**INSTRUCTIONS FOR THE TASK**
As the lines appear below, please set them down exactly, starting at the first and finishing with the one containing "Team Bharatshakti (569, 981)".

*** Opening GIVEN RECORDS ***

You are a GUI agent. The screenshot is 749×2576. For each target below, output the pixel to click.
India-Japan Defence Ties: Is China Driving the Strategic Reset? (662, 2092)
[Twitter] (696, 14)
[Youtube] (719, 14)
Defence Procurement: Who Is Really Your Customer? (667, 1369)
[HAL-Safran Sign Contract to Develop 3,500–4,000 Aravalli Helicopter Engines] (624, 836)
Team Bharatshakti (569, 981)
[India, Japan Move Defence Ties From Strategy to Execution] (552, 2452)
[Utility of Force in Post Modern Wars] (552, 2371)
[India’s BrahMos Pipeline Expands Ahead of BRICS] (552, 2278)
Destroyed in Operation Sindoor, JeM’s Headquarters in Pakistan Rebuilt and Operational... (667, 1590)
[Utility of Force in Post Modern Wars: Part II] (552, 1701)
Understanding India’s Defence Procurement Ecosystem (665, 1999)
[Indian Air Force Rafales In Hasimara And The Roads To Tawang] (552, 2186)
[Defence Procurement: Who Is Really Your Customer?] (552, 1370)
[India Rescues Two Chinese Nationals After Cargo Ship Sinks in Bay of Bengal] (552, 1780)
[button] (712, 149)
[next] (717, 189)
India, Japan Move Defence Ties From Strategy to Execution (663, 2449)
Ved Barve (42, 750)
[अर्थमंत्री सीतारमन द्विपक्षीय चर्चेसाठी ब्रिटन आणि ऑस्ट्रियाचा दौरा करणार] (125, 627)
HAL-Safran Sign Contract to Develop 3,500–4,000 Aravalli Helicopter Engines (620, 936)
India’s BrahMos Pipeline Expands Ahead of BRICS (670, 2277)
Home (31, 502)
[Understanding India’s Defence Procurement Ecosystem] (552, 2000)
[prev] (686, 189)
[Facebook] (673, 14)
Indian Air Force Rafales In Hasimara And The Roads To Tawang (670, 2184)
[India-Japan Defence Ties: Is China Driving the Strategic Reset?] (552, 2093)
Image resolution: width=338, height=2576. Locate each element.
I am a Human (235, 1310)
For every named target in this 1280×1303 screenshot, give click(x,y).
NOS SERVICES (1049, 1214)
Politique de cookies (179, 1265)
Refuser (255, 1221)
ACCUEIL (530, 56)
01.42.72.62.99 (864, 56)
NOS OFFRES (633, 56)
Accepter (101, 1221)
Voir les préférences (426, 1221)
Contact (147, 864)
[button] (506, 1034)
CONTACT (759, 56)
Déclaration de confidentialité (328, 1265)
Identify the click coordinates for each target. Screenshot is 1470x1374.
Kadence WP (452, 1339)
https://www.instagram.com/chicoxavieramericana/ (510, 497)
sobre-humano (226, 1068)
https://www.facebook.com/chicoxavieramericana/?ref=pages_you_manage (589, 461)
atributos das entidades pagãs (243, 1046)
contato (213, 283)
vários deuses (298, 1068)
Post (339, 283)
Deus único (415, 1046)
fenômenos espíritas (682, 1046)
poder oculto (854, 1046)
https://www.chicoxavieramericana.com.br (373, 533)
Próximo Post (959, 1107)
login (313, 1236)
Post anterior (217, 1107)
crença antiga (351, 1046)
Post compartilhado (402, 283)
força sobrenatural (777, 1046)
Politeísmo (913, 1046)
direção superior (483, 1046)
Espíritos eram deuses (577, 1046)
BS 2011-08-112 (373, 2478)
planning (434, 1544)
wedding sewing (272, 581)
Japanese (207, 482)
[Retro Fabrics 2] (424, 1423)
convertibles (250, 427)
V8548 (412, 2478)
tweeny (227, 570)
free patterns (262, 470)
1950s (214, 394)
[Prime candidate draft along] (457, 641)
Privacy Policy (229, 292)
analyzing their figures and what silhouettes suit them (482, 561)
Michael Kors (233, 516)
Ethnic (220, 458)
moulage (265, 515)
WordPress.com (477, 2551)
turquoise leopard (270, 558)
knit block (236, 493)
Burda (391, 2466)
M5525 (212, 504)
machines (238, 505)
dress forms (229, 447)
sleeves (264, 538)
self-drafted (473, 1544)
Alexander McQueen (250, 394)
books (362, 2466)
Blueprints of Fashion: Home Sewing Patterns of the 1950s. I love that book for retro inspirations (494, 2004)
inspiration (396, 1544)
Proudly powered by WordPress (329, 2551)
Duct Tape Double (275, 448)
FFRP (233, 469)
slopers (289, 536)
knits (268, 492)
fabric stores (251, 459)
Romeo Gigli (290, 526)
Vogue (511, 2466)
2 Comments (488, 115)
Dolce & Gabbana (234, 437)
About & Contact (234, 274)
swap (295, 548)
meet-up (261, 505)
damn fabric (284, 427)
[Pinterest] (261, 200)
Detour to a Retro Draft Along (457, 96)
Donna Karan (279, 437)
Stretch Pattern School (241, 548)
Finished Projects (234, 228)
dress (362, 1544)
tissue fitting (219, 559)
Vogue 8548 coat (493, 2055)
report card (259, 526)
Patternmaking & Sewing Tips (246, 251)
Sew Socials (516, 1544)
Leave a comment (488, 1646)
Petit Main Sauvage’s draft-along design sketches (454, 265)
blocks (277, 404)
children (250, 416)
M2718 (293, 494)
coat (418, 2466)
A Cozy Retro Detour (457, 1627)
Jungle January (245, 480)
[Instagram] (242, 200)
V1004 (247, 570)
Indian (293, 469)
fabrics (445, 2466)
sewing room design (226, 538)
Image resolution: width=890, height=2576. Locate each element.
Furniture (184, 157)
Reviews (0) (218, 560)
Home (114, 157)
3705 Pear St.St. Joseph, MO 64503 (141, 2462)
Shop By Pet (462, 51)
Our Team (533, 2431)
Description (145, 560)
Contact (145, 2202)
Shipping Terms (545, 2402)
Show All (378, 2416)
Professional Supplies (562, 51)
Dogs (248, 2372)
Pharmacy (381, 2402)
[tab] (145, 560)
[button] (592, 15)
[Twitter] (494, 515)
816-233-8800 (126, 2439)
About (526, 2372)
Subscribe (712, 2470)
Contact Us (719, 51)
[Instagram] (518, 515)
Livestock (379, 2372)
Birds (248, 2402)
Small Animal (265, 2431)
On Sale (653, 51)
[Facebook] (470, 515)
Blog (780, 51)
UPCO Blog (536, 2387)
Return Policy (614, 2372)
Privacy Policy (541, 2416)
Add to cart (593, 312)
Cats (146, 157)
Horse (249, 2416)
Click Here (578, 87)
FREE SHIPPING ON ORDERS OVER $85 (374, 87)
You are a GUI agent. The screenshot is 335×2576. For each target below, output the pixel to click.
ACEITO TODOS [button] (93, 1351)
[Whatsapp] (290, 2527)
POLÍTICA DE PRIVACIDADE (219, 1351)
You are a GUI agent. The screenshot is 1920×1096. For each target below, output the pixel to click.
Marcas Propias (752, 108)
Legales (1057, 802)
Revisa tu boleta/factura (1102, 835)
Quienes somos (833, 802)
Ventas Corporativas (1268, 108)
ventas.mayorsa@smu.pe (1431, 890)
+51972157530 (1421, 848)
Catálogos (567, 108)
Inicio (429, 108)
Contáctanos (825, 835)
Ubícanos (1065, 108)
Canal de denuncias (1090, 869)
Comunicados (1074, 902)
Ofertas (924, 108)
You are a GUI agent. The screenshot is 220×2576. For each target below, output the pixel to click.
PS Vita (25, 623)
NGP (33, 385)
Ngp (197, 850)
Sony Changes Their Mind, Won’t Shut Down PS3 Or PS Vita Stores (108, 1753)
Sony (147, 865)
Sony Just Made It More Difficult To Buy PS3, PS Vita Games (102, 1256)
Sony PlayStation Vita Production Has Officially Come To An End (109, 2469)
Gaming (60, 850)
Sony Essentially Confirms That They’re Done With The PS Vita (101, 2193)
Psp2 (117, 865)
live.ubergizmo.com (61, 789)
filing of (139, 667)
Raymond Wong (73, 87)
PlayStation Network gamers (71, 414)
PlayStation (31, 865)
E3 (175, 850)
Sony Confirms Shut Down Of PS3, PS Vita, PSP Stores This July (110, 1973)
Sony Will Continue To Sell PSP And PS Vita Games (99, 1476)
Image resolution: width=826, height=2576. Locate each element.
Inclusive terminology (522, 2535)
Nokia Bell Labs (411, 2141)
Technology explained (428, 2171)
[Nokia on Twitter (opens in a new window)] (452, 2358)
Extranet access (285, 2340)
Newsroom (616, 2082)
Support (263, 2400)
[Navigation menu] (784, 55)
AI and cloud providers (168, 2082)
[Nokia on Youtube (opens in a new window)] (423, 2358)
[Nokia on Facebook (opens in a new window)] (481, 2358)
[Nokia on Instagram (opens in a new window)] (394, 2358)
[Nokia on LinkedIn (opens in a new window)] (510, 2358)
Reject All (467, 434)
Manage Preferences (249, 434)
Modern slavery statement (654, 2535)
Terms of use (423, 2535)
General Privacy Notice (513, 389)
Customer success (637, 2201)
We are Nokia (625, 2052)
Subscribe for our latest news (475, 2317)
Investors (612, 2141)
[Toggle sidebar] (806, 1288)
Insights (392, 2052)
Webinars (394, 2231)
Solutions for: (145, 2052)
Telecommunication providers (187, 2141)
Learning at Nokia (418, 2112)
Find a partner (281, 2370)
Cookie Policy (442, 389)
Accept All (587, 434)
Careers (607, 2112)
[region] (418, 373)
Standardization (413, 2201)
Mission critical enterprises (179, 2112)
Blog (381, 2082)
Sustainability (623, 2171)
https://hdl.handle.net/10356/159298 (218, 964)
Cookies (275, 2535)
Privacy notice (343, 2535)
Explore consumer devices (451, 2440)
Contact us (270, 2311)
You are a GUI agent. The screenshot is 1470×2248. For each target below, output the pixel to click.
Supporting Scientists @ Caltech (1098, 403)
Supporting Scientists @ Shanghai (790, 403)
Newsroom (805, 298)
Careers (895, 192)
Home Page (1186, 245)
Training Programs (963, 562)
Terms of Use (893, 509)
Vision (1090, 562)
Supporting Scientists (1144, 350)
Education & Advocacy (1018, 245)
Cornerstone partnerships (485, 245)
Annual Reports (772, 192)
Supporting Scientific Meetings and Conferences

*** Closing GIVEN RECORDS ***

**RESULT FOR THIS EXERCISE**
You are a GUI agent. The screenshot is 749×2576. For each target below, output the pixel to click.
India-Japan Defence Ties: Is China Driving the Strategic Reset? (662, 2092)
[Twitter] (696, 14)
[Youtube] (719, 14)
Defence Procurement: Who Is Really Your Customer? (667, 1369)
[HAL-Safran Sign Contract to Develop 3,500–4,000 Aravalli Helicopter Engines] (624, 836)
Team Bharatshakti (569, 981)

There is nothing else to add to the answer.